I have to find a function $f$ with the following properties:
$$\lim_{x \to \infty} \sup f(x) = \infty$$
$$f \in L^1$$
What I came up with was $f(x) = x^2 \sin (x)$.
$f(-x) = -f(x)$ so it is an odd function. It follows that
$$\int_{(-\infty,\infty)} f(x) d\mu = \int_{(-\infty,0)} f(x) d\mu + \int_{(\infty,0)} f(x) d\mu = \int_{(\infty,0)} f(-x) d\mu + \int_{(\infty,0)} f(x) d\mu$$
$$ = -\int_{(\infty,0)} f(x) d\mu + \int_{(\infty,0)} f(x) d\mu = 0$$
Finally, since $f(x)$ oscillates, we have a sequence of local maxima. Since the amplitude grows with $x^2$ the amplitude grows monotonically to infinity from $0$ to $\infty$. Therefore, the sequence of local maxima from $(0, \infty)$ is an increasing unbounded sequence.
This implies
$$\lim_{x\to \infty} \sup f(x) = \infty$$
Is this rigorous enough?
Best Answer
The fact is that, $f(x)=x^{2}\sin x$ does not belong to $L^{1}(\mathbb{R})$, so you cannot do the integral splitting at the first place.

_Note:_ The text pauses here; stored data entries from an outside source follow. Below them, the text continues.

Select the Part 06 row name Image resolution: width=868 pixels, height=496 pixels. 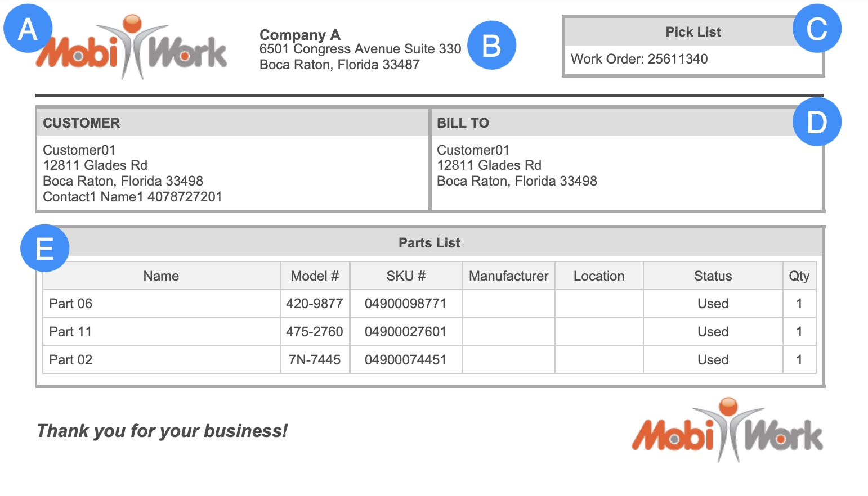70,304
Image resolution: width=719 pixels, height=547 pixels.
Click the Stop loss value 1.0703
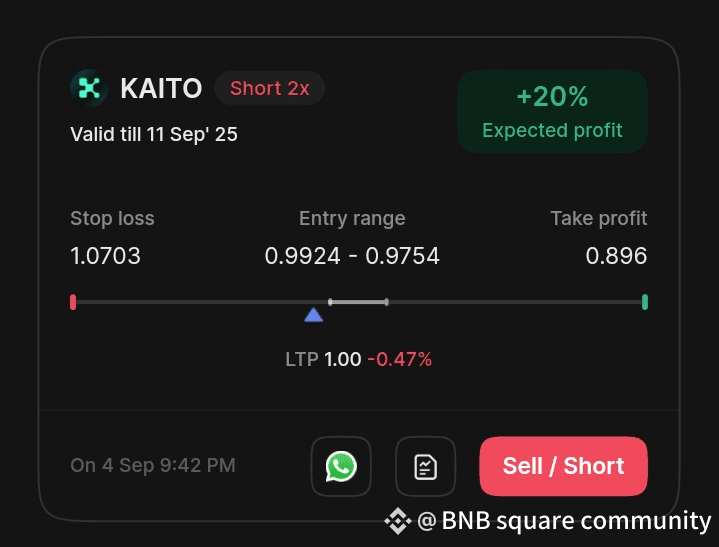pyautogui.click(x=105, y=256)
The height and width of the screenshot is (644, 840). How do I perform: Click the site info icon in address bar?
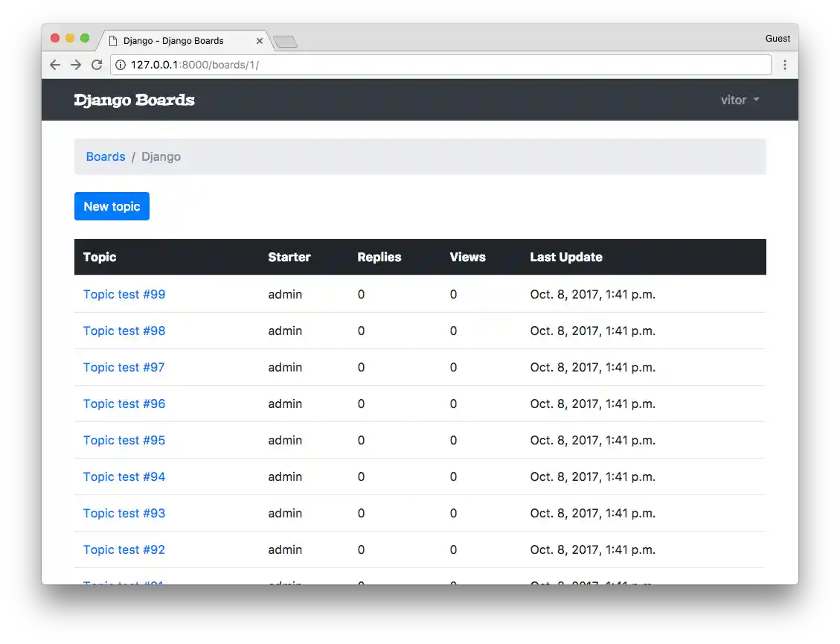pos(121,65)
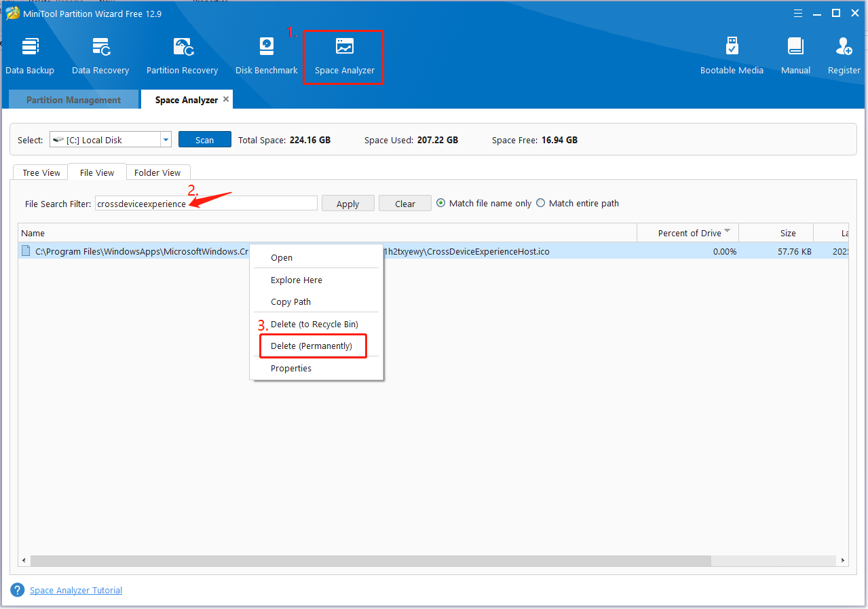Image resolution: width=868 pixels, height=609 pixels.
Task: Click the Register icon
Action: coord(844,56)
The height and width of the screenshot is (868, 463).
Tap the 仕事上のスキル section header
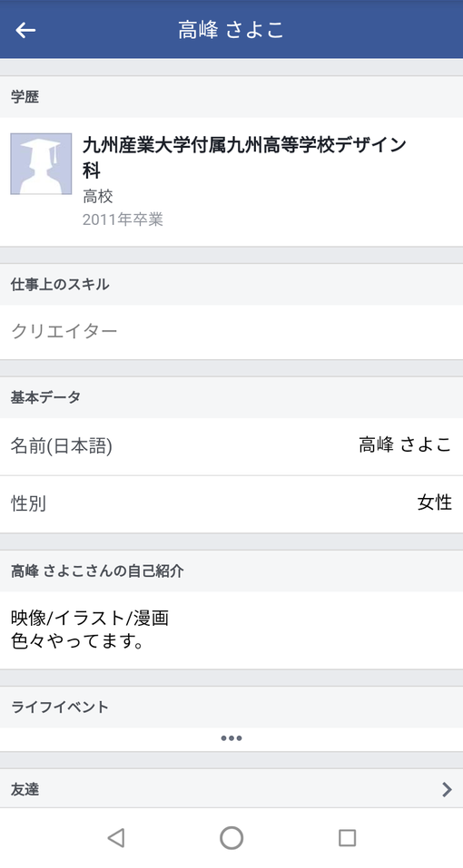60,285
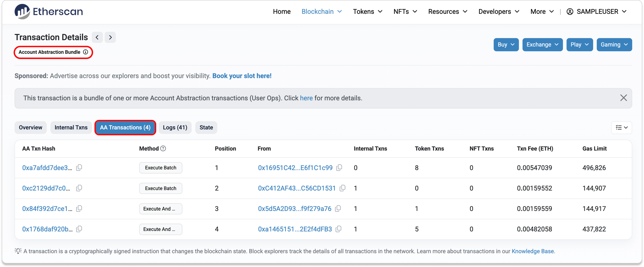Viewport: 644px width, 267px height.
Task: Click info icon beside Account Abstraction Bundle
Action: click(86, 52)
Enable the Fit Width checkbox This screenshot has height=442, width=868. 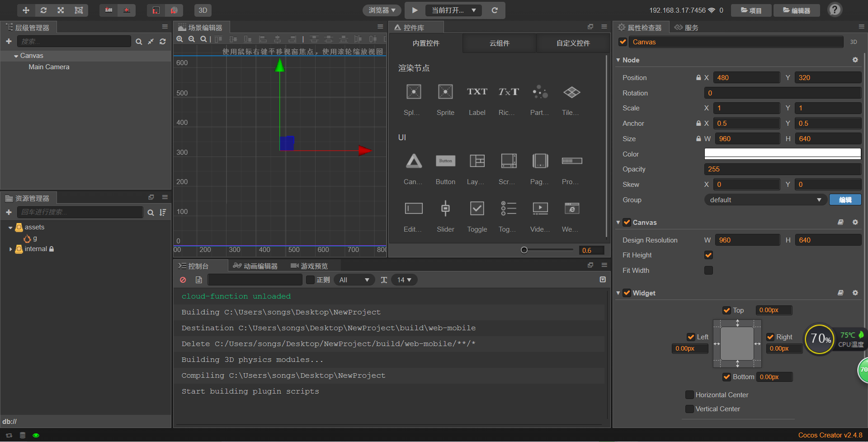pos(708,271)
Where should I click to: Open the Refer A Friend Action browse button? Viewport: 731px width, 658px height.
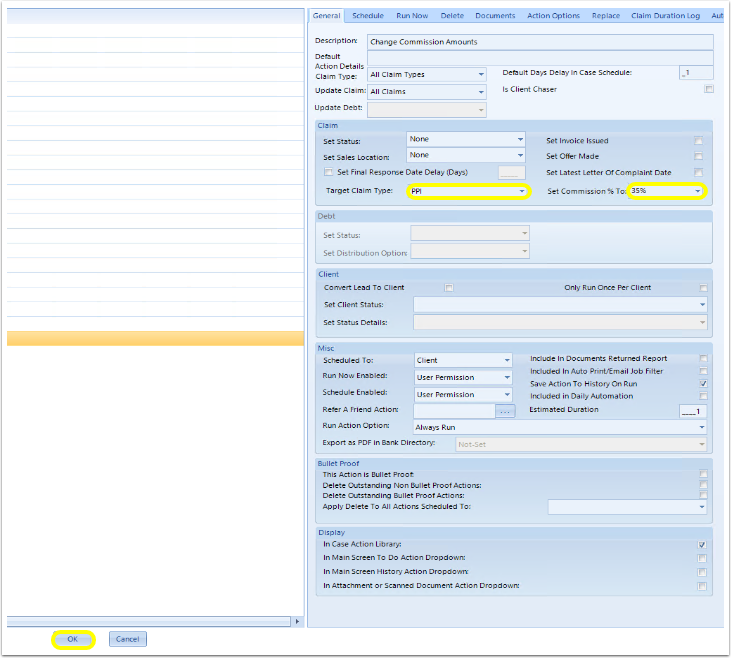tap(505, 411)
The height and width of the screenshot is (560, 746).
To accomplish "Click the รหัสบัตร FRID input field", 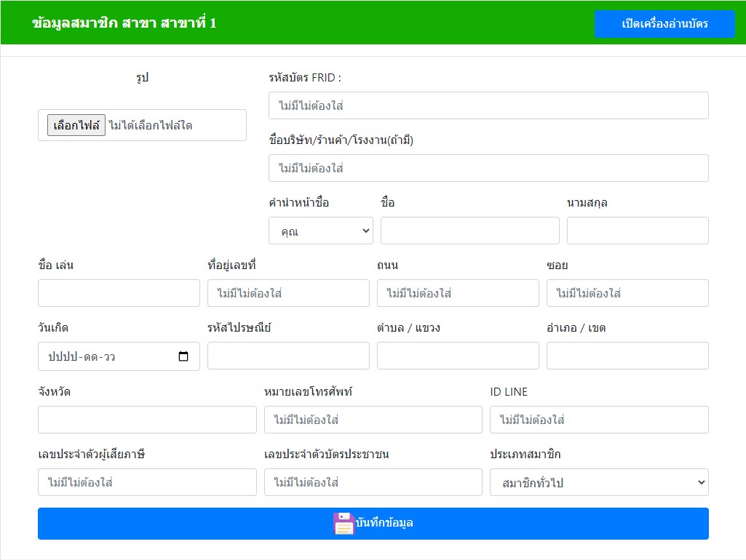I will pyautogui.click(x=488, y=105).
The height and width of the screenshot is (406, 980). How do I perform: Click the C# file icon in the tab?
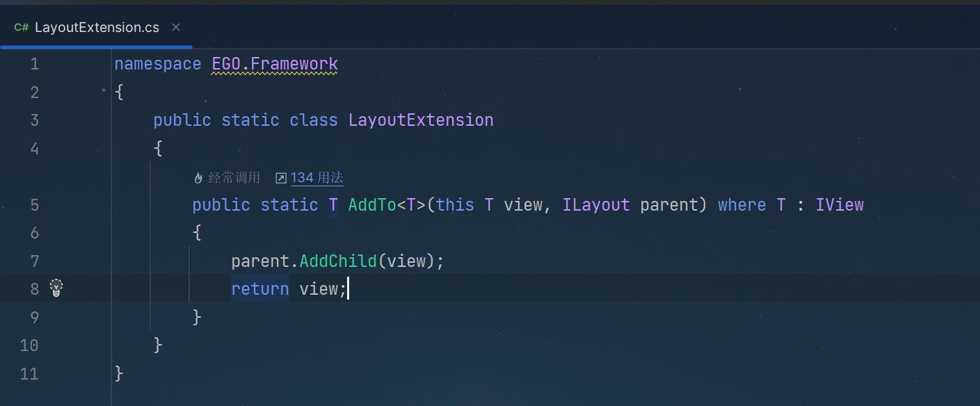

You can look at $|f(x)|=x^{2}|\sin x|$ and consider the sum of the integral on the intervals $[n\pi+\pi/3,(n+1)\pi-\pi/3]$ for each $n=0,1,2,...$
An easy example would be like, $f(x)=n$ for $x=n$ and $f(x)=0$ for otherwise. Then sequence $(x_{n})$, $x_{n}=n$ is such that $\infty=\lim_{n\rightarrow\infty}f(x_{n})\leq\limsup_{x\rightarrow\infty}f(x)$ because $x_{n}\rightarrow\infty$.
$f$ is zero a.e. certainly it is integrable.